Moneysupermarket: Landlords hit as buy-to-let mortgages drop 23% in a week

Date:Friday 3rd October 2008
Author:

The buy-to-let mortgages product range has shrunk by 23 per cent in just seven days, price comparison website moneysupermarket.com has found.

According to moneysupermarket.com figures, seven days ago there were 703 available, but now there are only 540.

NatWest, Bristol & West and the recently nationalised Bradford & Bingley are among the lenders who have withdrawn buy-to-let mortgages in the past week.

Louise Cuming, head of mortgages at the website, said that the house price figures released yesterday by Nationwide had confirmed the common knowledge that prices are falling.

"Landlords are likely to be hit particularly hard by this," she said.

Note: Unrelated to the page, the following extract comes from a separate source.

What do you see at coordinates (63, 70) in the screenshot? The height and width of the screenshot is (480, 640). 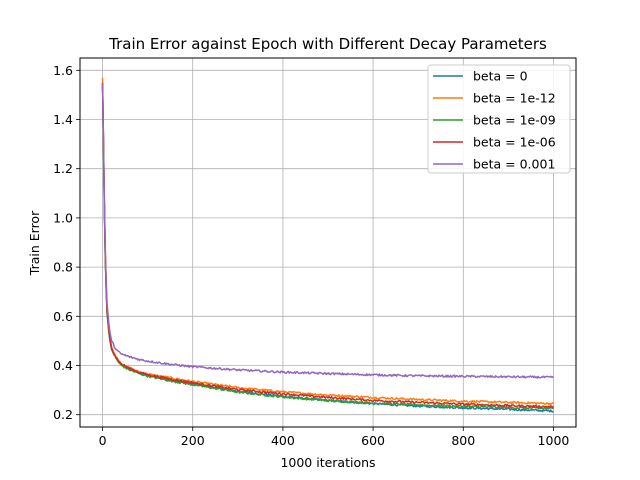 I see `y-tick-label: 1.6` at bounding box center [63, 70].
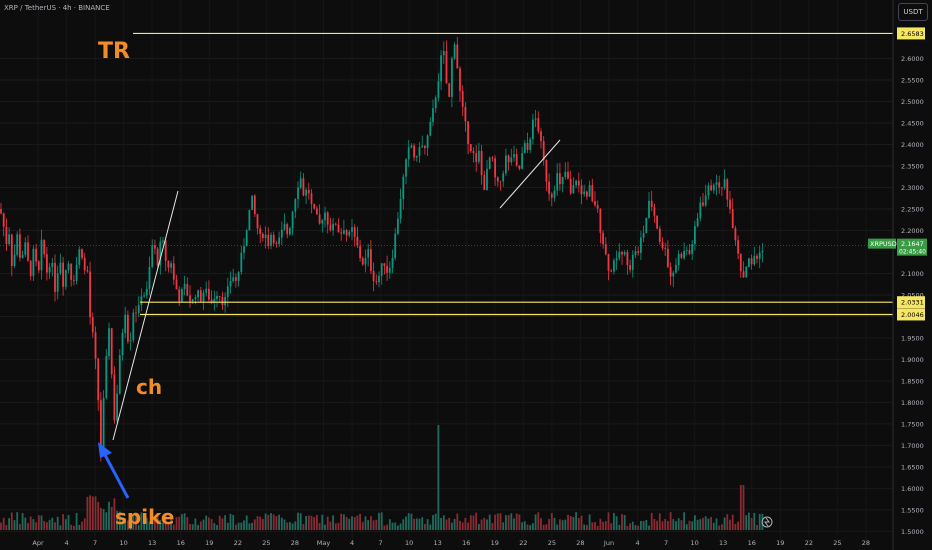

She added that a reduction in buy-to-let mortgages would lead to less competition and therefore higher rates and even more difficulty in obtaining a mortgage.

Earlier this week, the National Landlords Association rejected claims that the buy-to-let market is dead.

It said only 25 to 30 per cent of landlords use buy-to-let mortgages for their property purchases and that many private landlords are not affected by the circumstances of Bradford & Bingley.

In addition, increased immigration fuels demand for rental, as well as more households due to lifestyle factors such as divorce and later marriage.